Но на пути познания доминанты русского сознания, того инстинкта, который руководит русским народом в его истории, мы встречаем два серьезных препятствия, два «кривых зеркала», в которые смотрится Россия, пытаясь познать себя: русскую литературу и русскую общественную науку.

«Усилиями отечественной и иностранной литературы перед взорами отечественного и еще более иностранного читателя возник образ русского сфинкса, который то ли не любит страдания, то ли претендует на право на бесчестие, то ли считает воинскую честь, может быть, выше, чем где бы то ни было в мире: «таинственная славянская душа», ничего не разобрать» (С. 183).

«Таинственная славянская душа оказывается вместилищем загадок и противоречий, нелепостей и даже некоторой сумасшедшинки. Когда я пытаюсь стать на точку зрения американского приват-доцента по кафедре славяноведения или немецкого зауряд-профессора по кафедре какой-нибудь геополитики или литературы, то я начинаю приходить к убеждению, что такая точка зрения — при наличии данных научных методов — является неизбежностью. Всякий зауряд-философ, пишущим или желающим писать о России, прежде всего, кидается к великой русской литературе. Из великой русской литературы высовываются чахоточные «безвольные интеллигенты» (С. 188).

Чем кончается познание русской души по русской литературе Солоневич иллюстрирует следующим образом: «В медовые месяцы моего пребывания в Германии — перед самой войной и в несколько менее медовые — перед самой советско-германской войной, мне приходилось вести очень свирепые дискуссии с германскими экспертами по русским делам. Оглядываясь на эти дискуссии теперь, я должен сказать честно: я делал все, что мог. И меня били как хотели — цитатами, статистикой, литературой и философией. И один из очередных профессоров в конце спора, иронически развел руками и сказал:

— Мы, следовательно, стоим перед такой дилеммой: или поверить всей русской литературе — и художественной, и политической, или поверить герру Золоневичу. Позвольте нам все-таки предположить, что вся эта русская литература не наполнена одним только вздором.

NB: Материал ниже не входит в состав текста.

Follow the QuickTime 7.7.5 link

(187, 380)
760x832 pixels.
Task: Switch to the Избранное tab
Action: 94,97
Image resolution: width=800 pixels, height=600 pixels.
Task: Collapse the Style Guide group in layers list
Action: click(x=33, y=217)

Я сказал: «Ну, что ж — подождем конца войны. И профессор сказал — Конечно, подождем конца войны. — Мы подождали… В начале была философия Первого, Второго и Третьего рейха — и только потом взвилось над Берлином красное знамя России, лишенной нордической няньки» (С. 188 — 189).

Не лучше обстоит дело с русской общественной наукой и ее методами познания родной страны: «Русская крестьянская жизнь под влиянием таких-то и таких-то условий выработала общинную форму землепользования и самоуправления. О ней из русской профессуры не знал никто. Не было цитат. Потом приехал немец Гастрхаузен, не имевший о России никакого понятия и ни слова не понимавший по-русски. Он составил цитаты. По этим цитатам русская наука изучала русскую общину. О результатах этого я пишу в другом месте.

Русский генерал Суворов командовал войсками в 93-х боях и выиграл все девяносто три. Но и он никаких цитат не оставил. Немецкий генерал Клаузевиц никаких побед не одержал, но он оставил цитаты. Профессура русского генерального штаба зубрила Клаузевица и ничего не могла сообщить о Суворове: не было цитат» (С. 363).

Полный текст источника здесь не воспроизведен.